§ PROBLEM DETAILS: Convert the data below into a JSON list of strings, with one string for each line and blank lines omitted.
** Start MATERIAL TO PROCESS **
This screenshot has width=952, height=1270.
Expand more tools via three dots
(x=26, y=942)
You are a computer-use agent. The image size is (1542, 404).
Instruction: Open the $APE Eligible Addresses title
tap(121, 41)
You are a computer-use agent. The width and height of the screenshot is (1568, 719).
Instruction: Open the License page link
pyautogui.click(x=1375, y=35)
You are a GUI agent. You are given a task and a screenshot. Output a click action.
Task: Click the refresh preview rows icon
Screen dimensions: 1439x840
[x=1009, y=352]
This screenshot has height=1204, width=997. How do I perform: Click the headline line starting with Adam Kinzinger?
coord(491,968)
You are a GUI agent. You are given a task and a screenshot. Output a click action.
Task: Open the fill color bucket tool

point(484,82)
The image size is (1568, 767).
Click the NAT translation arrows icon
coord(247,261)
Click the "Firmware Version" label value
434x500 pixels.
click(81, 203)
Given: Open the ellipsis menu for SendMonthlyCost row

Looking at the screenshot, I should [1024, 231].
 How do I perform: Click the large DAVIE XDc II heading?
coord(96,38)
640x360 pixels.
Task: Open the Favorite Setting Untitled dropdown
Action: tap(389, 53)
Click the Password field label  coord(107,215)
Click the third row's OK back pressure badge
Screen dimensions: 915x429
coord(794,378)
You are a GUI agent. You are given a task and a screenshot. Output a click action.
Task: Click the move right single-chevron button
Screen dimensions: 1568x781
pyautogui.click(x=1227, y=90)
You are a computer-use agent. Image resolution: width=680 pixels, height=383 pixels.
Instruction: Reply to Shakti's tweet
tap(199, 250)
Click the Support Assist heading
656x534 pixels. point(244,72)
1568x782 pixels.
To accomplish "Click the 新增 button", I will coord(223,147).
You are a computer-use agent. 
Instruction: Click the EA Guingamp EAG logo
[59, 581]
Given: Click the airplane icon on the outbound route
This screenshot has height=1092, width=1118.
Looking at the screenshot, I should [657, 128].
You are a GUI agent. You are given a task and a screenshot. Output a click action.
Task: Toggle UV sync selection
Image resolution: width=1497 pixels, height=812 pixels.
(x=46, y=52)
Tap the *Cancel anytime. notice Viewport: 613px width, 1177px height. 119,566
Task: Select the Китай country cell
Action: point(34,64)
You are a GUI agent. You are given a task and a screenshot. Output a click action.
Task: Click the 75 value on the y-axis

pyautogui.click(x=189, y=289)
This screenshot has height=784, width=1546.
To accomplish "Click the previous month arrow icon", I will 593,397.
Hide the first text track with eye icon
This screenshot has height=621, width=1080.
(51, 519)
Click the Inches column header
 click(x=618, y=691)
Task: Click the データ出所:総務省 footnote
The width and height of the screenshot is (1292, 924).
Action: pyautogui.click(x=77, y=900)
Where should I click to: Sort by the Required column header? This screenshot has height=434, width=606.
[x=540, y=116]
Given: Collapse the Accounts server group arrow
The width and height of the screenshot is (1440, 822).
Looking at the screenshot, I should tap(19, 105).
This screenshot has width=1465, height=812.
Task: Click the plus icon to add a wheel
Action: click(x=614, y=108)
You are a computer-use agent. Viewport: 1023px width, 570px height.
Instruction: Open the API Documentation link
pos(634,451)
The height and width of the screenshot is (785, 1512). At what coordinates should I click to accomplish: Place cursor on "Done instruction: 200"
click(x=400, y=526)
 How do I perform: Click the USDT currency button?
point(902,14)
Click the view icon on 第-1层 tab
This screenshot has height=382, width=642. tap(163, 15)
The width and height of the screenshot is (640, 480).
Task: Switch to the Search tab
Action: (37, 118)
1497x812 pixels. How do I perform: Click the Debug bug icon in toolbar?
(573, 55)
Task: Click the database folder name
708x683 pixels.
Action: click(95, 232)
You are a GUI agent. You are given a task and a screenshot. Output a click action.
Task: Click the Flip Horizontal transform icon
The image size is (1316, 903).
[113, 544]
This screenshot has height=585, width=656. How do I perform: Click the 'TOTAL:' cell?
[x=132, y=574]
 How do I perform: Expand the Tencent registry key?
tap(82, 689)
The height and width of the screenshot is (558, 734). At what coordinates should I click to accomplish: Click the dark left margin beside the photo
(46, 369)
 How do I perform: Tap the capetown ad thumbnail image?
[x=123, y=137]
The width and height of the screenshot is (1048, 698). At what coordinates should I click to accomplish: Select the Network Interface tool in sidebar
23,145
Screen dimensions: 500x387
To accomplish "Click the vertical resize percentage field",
** End MATERIAL TO PROCESS **
§ OUTPUT FOR THIS TASK:
[
  "This screenshot has width=952, height=1270.",
  "Expand more tools via three dots",
  "(x=26, y=942)",
  "You are a computer-use agent. The image size is (1542, 404).",
  "Instruction: Open the $APE Eligible Addresses title",
  "tap(121, 41)",
  "You are a computer-use agent. The width and height of the screenshot is (1568, 719).",
  "Instruction: Open the License page link",
  "pyautogui.click(x=1375, y=35)",
  "You are a GUI agent. You are given a task and a screenshot. Output a click action.",
  "Task: Click the refresh preview rows icon",
  "Screen dimensions: 1439x840",
  "[x=1009, y=352]",
  "This screenshot has height=1204, width=997. How do I perform: Click the headline line starting with Adam Kinzinger?",
  "coord(491,968)",
  "You are a GUI agent. You are given a task and a screenshot. Output a click action.",
  "Task: Open the fill color bucket tool",
  "point(484,82)",
  "The image size is (1568, 767).",
  "Click the NAT translation arrows icon",
  "coord(247,261)",
  "Click the \"Firmware Version\" label value",
  "434x500 pixels.",
  "click(81, 203)",
  "Given: Open the ellipsis menu for SendMonthlyCost row",
  "Looking at the screenshot, I should [1024, 231].",
  " How do I perform: Click the large DAVIE XDc II heading?",
  "coord(96,38)",
  "640x360 pixels.",
  "Task: Open the Favorite Setting Untitled dropdown",
  "Action: tap(389, 53)",
  "Click the Password field label  coord(107,215)",
  "Click the third row's OK back pressure badge",
  "Screen dimensions: 915x429",
  "coord(794,378)",
  "You are a GUI agent. You are given a task and a screenshot. Output a click action.",
  "Task: Click the move right single-chevron button",
  "Screen dimensions: 1568x781",
  "pyautogui.click(x=1227, y=90)",
  "You are a computer-use agent. Image resolution: width=680 pixels, height=383 pixels.",
  "Instruction: Reply to Shakti's tweet",
  "tap(199, 250)",
  "Click the Support Assist heading",
  "656x534 pixels. point(244,72)",
  "1568x782 pixels.",
  "To accomplish \"Click the 新增 button\", I will coord(223,147).",
  "You are a computer-use agent. ",
  "Instruction: Click the EA Guingamp EAG logo",
  "[59, 581]",
  "Given: Click the airplane icon on the outbound route",
  "This screenshot has height=1092, width=1118.",
  "Looking at the screenshot, I should [657, 128].",
  "You are a GUI agent. You are given a task and a screenshot. Output a click action.",
  "Task: Toggle UV sync selection",
  "Image resolution: width=1497 pixels, height=812 pixels.",
  "(x=46, y=52)",
  "Tap the *Cancel anytime. notice Viewport: 613px width, 1177px height. 119,566",
  "Task: Select the Китай country cell",
  "Action: point(34,64)",
  "You are a GUI agent. You are given a task and a screenshot. Output a click action.",
  "Task: Click the 75 value on the y-axis",
  "pyautogui.click(x=189, y=289)",
  "This screenshot has height=784, width=1546.",
  "To accomplish \"Click the previous month arrow icon\", I will 593,397.",
  "Hide the first text track with eye icon",
  "This screenshot has height=621, width=1080.",
  "(51, 519)",
  "Click the Inches column header",
  " click(x=618, y=691)",
  "Task: Click the データ出所:総務省 footnote",
  "The width and height of the screenshot is (1292, 924).",
  "Action: pyautogui.click(x=77, y=900)",
  "Where should I click to: Sort by the Required column header? This screenshot has height=434, width=606.",
  "[x=540, y=116]",
  "Given: Collapse the Accounts server group arrow",
  "The width and height of the screenshot is (1440, 822).",
  "Looking at the screenshot, I should tap(19, 105).",
  "This screenshot has width=1465, height=812.",
  "Task: Click the plus icon to add a wheel",
  "Action: click(x=614, y=108)",
  "You are a computer-use agent. Viewport: 1023px width, 570px height.",
  "Instruction: Open the API Documentation link",
  "pos(634,451)",
  "The height and width of the screenshot is (785, 1512). At what coordinates should I click to accomplish: Place cursor on \"Done instruction: 200\"",
  "click(x=400, y=526)",
  " How do I perform: Click the USDT currency button?",
  "point(902,14)",
  "Click the view icon on 第-1层 tab",
  "This screenshot has height=382, width=642. tap(163, 15)",
  "The width and height of the screenshot is (640, 480).",
  "Task: Switch to the Search tab",
  "Action: (37, 118)",
  "1497x812 pixels. How do I perform: Click the Debug bug icon in toolbar?",
  "(573, 55)",
  "Task: Click the database folder name",
  "708x683 pixels.",
  "Action: click(95, 232)",
  "You are a GUI agent. You are given a task and a screenshot. Output a click action.",
  "Task: Click the Flip Horizontal transform icon",
  "The image size is (1316, 903).",
  "[113, 544]",
  "This screenshot has height=585, width=656. How do I perform: Click the 'TOTAL:' cell?",
  "[x=132, y=574]",
  " How do I perform: Expand the Tencent registry key?",
  "tap(82, 689)",
  "The height and width of the screenshot is (558, 734). At what coordinates should I click to accomplish: Click the dark left margin beside the photo",
  "(46, 369)",
  " How do I perform: Tap the capetown ad thumbnail image?",
  "[x=123, y=137]",
  "The width and height of the screenshot is (1048, 698). At what coordinates should I click to accomplish: Select the Network Interface tool in sidebar",
  "23,145",
  "Screen dimensions: 500x387",
  "To accomplish \"Click the vertical resize percentage field\","
]